05/11/2013 11:49 EST | Actualisé 05/01/2014 05:12 EST

Vous souvenez-vous de Naïma Atef Amed, cette Égyptienne voilée d'un niqab qui, en 2010, non seulement refusait de l'enlever pendant ses cours de francisation au Cégep Saint-Laurent, mais qui exigeait également que les hommes de sa classe lui tournent le dos pendant ses allocutions ?  

Cette curieuse musulmane, refusant d'obtempérer aux directives de son école, s'était entêtée, lors d'une entrevue accordée à Radio-Canada le 4 mars 2010, à affirmer qu'elle n'avait pas demandé d'accommodements lors de son cours : « C'est plutôt dans la classe et dans l'école qu'on me demandait beaucoup de choses », devait-elle affirmer. Si le concept d'agresseur-victime vous était jusqu'ici étranger...

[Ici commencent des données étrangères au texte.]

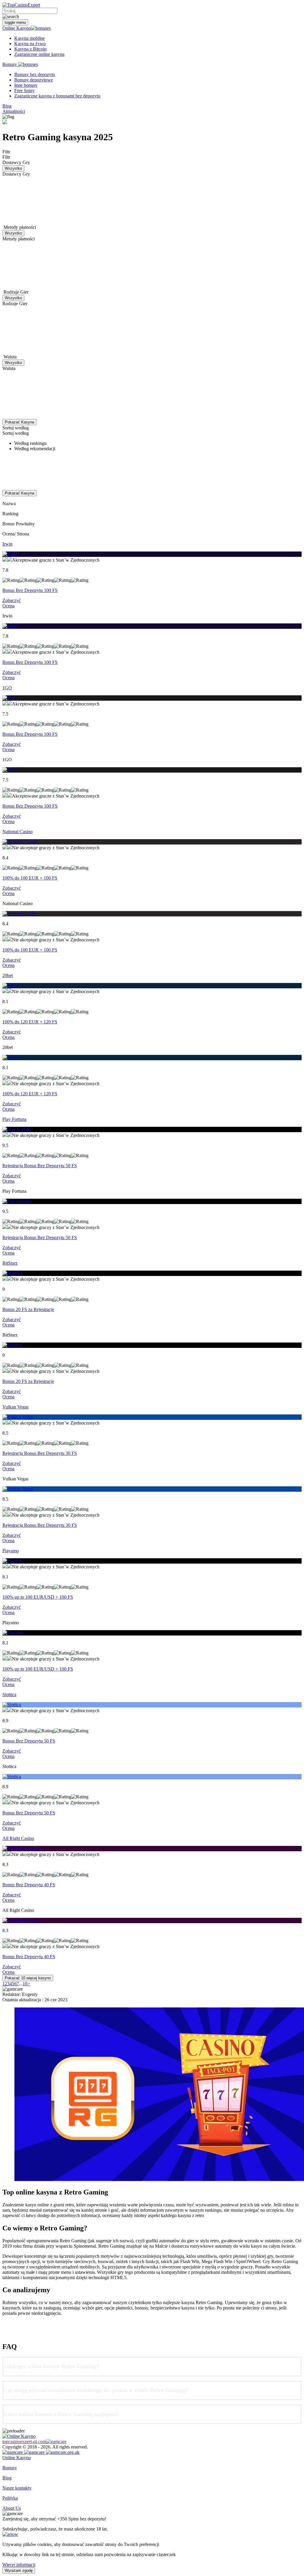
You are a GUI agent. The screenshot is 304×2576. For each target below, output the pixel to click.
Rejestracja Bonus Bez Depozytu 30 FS (39, 1453)
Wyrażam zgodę (19, 2570)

Quand des gens refusent le bon sens, des balises s'imposent. Que la personne interpellée en admette ou non la pertinence, elle doit s'y conformer. Or, l'attitude de Naïma s'avérait à ce point butée et intransigeante que la ministre québécoise de l'Immigration de l'époque, Yolande James, dût intervenir, devant le tollé suscité par la nouvelle arrivante, afin de lui interdire l'accès aux cours si elle ne revenait pas à la raison.  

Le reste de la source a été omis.